My criticisms of the book are muted; after all, this is an engaging and enticing read. But at one or two points in the book I felt as though I would have liked more detail or further explanation. In the chapter which deals with winemaking interventions, for example, the statement that when acidifying a wine "tartaric acid is almost universally used" seems to be contradicted two paragraphs later with the statement that "if the wine in the tank needs adjustment, you can't use tartaric". I came to the conclusion that there was some nuance here I didn't understand, and perhaps more detail may have helped. Otherwise the only downfalls here are in the finishing of the book; first, some of the monochrome images used throughout are unclear, and the book would have benefited from larger images, or glossy plates, although perhaps the latter are just too costly? And second, considering the academic standing of the publishers the proof-reading seems to have overlooked some consistent errors, such as the use of the word regime instead of regimen, and the misspelling of Aubert de Villaine's surname. The finger of blame here is pointed at the University of California Press; it seems a shame to me that the hard work of the authors has been tempered by the somewhat slipshod efforts of the publishing house. Academic standards, please!

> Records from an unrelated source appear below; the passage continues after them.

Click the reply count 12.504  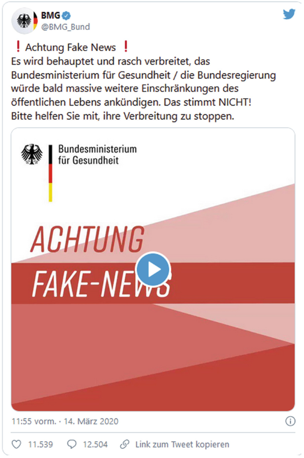pos(95,444)
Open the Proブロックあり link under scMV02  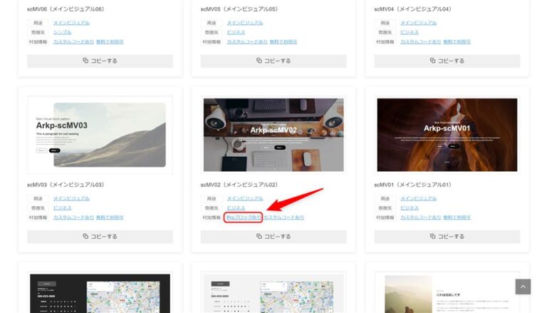point(244,217)
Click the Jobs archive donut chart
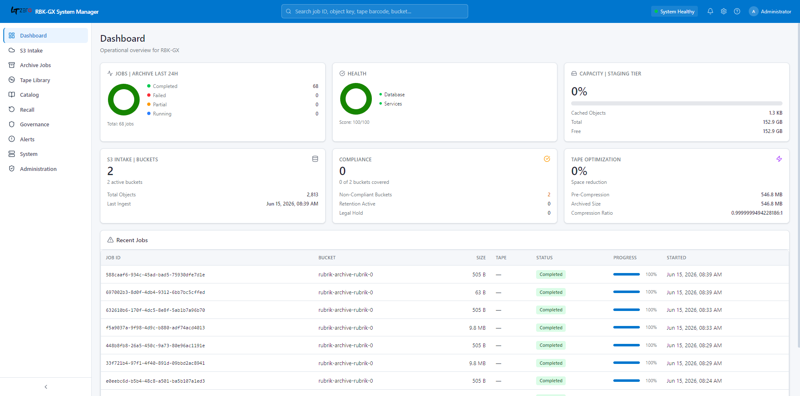This screenshot has height=396, width=800. pos(124,100)
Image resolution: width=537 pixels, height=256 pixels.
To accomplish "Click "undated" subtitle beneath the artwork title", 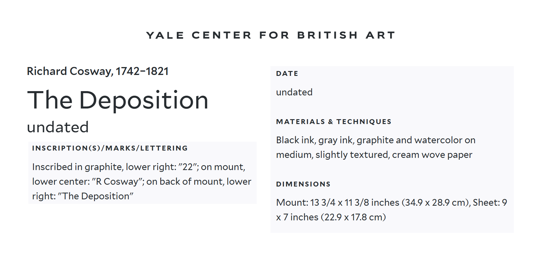I will [x=58, y=127].
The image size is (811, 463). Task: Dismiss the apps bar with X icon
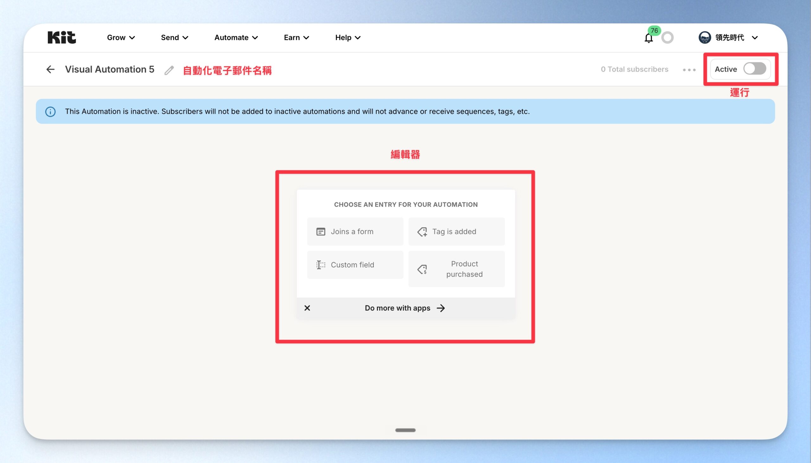(307, 308)
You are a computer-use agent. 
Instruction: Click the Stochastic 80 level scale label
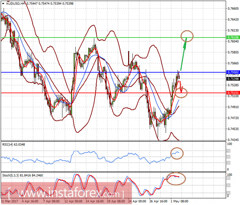228,178
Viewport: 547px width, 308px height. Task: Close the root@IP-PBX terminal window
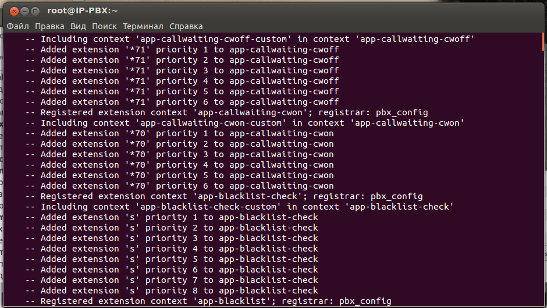14,11
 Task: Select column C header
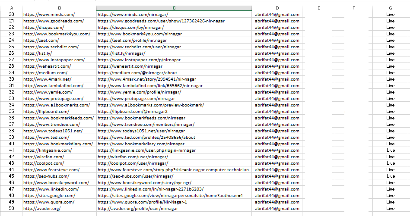click(x=174, y=8)
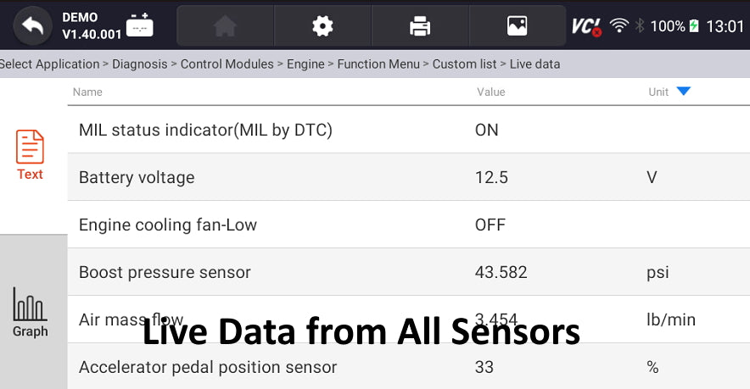Tap the Wi-Fi status icon
750x389 pixels.
(x=618, y=26)
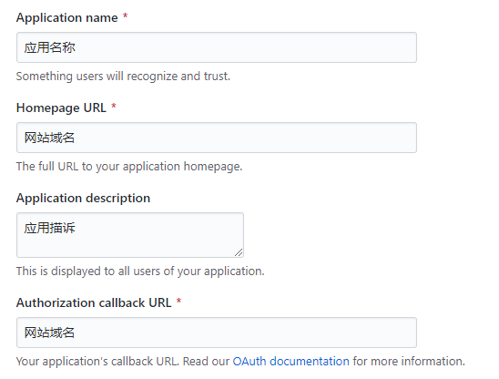Viewport: 499px width, 379px height.
Task: Click the "for more information" text
Action: pos(409,361)
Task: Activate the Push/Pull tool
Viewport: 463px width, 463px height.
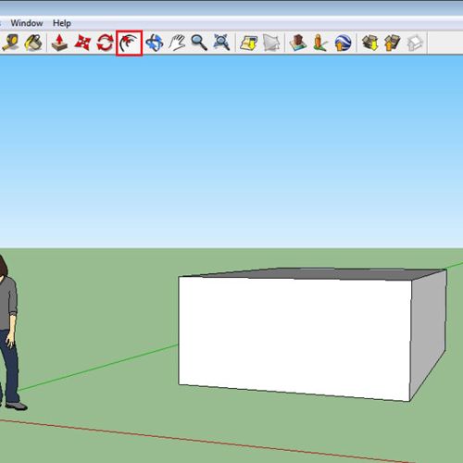Action: pos(59,43)

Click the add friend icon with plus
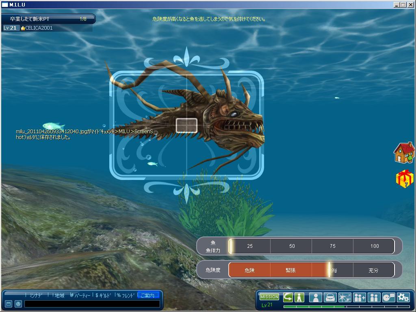[360, 297]
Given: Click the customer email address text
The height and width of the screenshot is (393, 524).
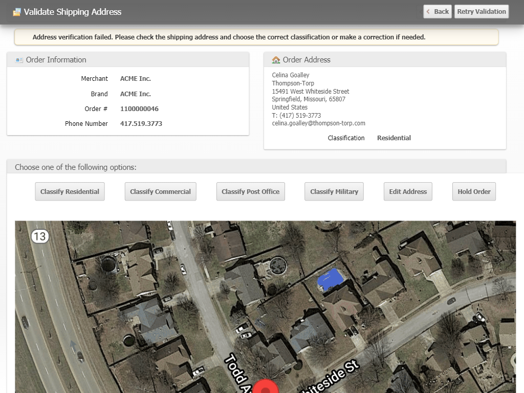Looking at the screenshot, I should point(318,123).
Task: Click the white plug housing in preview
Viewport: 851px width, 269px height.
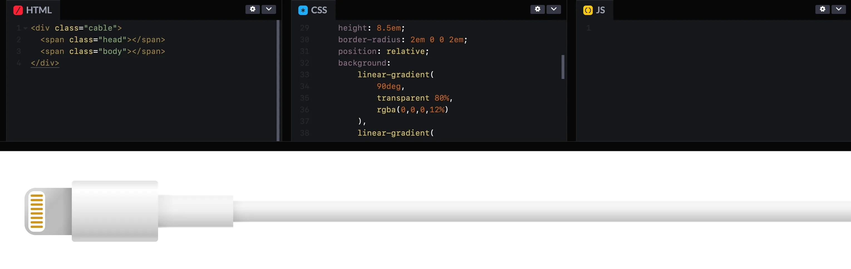Action: [115, 211]
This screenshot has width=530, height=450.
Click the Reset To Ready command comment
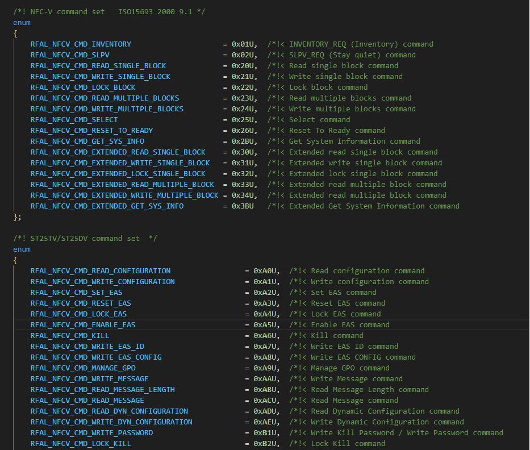337,131
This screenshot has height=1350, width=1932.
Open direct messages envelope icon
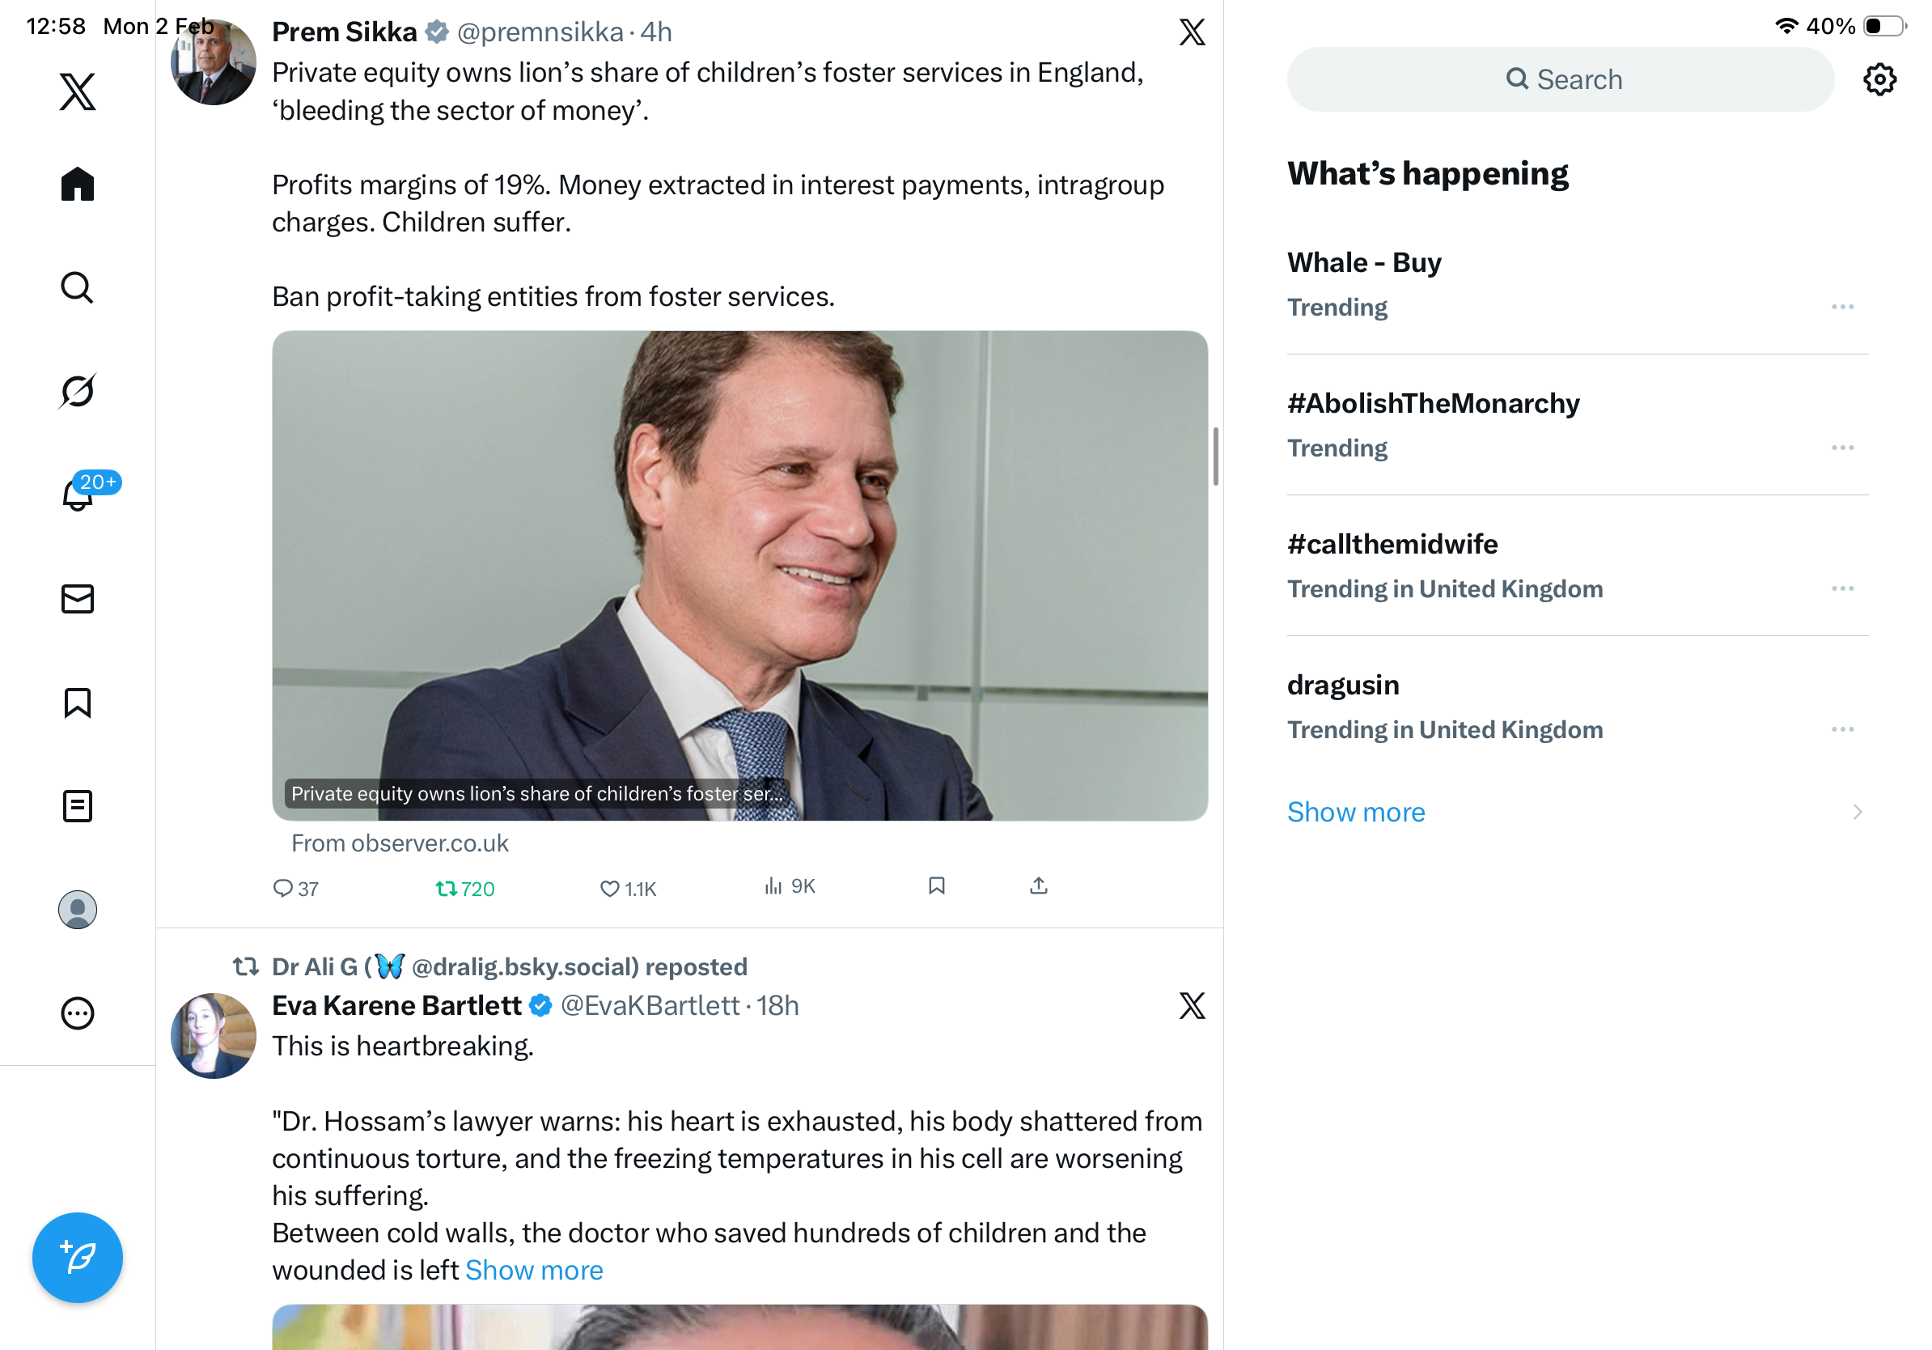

Ultimately, thanks to the quality and value this book provides, these publishing slip-ups do not distract from the enjoyment this book offers. It is richly informative, sensitively written and full of nuanced and interesting detail. I was not at all surprised to see it was short-listed for the very recent André Simon Food and Drink Book Awards, as this book plays a very vital role in the pantheon of wine writing which is short on accessible but technically-minded texts. This is a hole that Jamie has already done much to plug with his other books, including the award-winning Wine Science and Wine Bottle Closures, both published in 2006. I would have been delighted to see it win, but disappointingly it lost out to a beer book, a great shame for Jamie and Sam. It would have been a well deserved victory had they taken the prize; this is an excellent book which I am certain I will be referring back to in the coming years. And it would be great to see more from these authors; what's next on their agenda, I wonder?